Few studies [14] have reported the microscopic invasion of vessels by metastatic lesions to the pancreas. Reddy et al. [14] reported that 13 of 37 patients (35%) had perineural or vascular invasion. In our specimens, lymphatic invasion was observed in 10 of 43 patients (23%) and vascular invasion in 11 of 43 patients (26%). Tumor extension into the MPD [15, 16] is a characteristic of metastatic tumors of the pancreas. Koide et al. [15] reported that tumor extension into the MPD was detected in 3 of 5 cases of pancreatic metastases from RCC, whereas this finding was observed in 9 of 43 cases (21%) in our study. Importantly, it is noteworthy that the MPD may extend far from the main tumor. On the basis of our histopathologic findings, wedge or partial resection of the pancreas is not usually performed for pancreatic metastasis. In contrast to pulmonary or hepatic metastasectomy, pancreatic metastases are associated with a rather high risk of incomplete metastasectomy; i.e., an incompletely excised tumor or post-operative leakage of pancreatic juice from the cut surface of the pancreatic parenchyma.
There have also been few reports on secondary or accompanying lymph node metastases adjacent to metastatic lesions to the pancreas [5, 14]. Strobel et al. [5] described lymph node involvement in 10 of 44 patients (26%); Reddy et al. [14] reported this finding in 13 of 39 patients (35%). In our study, lymph node involvement was detected in 11 of 43 patients (26%). Notably, the rate of secondary or accompanying lymph node metastasis adjacent to the pancreas was profoundly different from that of the primary tumor (4/9 (44%) in CRCs, 3/11 (27%) in MMs, and 1/23 (4%) in RCCs) in our study. These results indicate that standard pancreatectomy, including pancreatoduodenectomy or distal pancreatectomy, with lymph node dissection is not strictly necessary for the surgical treatment of metastatic tumors to the pancreas from RCC, whereas this approach is highly recommended for pancreatic metastases from CRC or MM.

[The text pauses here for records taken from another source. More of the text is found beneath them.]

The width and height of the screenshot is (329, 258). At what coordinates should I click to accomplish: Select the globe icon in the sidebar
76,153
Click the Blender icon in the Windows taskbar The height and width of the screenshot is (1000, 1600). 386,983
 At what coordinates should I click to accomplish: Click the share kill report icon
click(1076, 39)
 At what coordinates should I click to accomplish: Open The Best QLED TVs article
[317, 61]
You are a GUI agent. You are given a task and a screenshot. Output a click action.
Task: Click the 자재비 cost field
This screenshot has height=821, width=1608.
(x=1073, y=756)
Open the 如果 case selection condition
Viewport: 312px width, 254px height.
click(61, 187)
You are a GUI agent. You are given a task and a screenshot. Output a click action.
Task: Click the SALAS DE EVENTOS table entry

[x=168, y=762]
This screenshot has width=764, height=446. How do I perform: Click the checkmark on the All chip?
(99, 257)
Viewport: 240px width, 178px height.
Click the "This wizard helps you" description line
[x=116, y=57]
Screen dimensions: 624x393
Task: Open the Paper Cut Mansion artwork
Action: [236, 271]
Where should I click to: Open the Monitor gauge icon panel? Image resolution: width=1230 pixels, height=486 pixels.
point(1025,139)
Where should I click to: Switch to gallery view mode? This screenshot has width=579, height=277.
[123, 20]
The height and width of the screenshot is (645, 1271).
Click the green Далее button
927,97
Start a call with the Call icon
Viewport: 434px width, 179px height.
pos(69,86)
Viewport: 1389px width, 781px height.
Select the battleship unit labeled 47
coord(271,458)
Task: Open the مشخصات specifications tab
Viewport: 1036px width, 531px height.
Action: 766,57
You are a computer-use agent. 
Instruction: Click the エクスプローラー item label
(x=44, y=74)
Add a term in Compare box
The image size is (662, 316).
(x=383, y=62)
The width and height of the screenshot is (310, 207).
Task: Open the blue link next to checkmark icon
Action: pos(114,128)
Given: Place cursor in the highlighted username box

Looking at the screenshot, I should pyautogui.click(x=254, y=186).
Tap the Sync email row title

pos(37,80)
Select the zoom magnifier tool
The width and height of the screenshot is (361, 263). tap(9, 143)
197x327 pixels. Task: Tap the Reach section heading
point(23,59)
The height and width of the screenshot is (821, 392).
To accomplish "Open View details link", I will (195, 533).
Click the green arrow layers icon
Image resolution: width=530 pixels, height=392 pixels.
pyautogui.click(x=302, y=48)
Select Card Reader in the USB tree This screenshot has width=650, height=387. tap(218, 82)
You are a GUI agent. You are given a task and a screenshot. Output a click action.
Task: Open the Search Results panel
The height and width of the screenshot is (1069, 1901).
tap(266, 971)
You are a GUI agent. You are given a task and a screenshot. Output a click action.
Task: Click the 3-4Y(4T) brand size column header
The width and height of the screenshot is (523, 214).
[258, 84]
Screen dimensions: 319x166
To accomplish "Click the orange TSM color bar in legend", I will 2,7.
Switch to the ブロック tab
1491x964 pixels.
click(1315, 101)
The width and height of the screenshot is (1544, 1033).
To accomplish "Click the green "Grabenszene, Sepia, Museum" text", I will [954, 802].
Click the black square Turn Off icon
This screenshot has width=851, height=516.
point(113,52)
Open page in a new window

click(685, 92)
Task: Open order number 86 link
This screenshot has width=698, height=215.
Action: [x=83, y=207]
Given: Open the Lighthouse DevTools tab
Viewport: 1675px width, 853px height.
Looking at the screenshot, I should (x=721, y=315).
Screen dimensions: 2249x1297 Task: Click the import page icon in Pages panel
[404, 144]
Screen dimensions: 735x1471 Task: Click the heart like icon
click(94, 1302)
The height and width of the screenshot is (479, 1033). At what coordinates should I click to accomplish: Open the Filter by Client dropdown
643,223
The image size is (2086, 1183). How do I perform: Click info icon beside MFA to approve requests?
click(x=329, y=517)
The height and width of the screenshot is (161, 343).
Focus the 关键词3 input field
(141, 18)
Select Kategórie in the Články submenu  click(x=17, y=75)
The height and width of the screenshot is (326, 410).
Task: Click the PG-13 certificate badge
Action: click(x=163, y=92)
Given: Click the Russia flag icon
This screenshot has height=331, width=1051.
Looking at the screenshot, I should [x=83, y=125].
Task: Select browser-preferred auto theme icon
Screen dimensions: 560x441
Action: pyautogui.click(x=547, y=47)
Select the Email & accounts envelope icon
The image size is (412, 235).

It would be of interest to determine whether lymph node involvement arises from the main metastasis (i.e., tertiary metastasis) or whether this occurs simultaneously. Generally, lymphatic drainage for the right colon (cecum, ascending colon, and transverse colon) runs along the ileocolic or middle colic vessels toward the root of the superior mesenteric artery and vein, adjacent to the head and body of the pancreas [17, 18]. Charnsangavej et al. [19] described nodal metastases that occurred from the right colon to the nodes around the head and body of the pancreas, and stated that further progression of these principal nodal metastases is likely to involve the pancreatic parenchyma. For this reason, pancreatic metastasis from the right colon may simultaneously accompany lymph node involvement. However, we consider that quite a few lymph node metastases around the metastatic lesion to the pancreas are likely secondary because the cases whose main metastasis was histopathologically classified as hematogenous frequently showed simultaneous nodal metastases, in our study. Specifically, four of our nine cases with pancreatic involvement from CRC were hematogenous metastases, of which three showed nodal metastasis (3/4, 75%); whereas five of nine cases were lymphatic metastases, of which two showed nodal metastasis (2/5, 40%).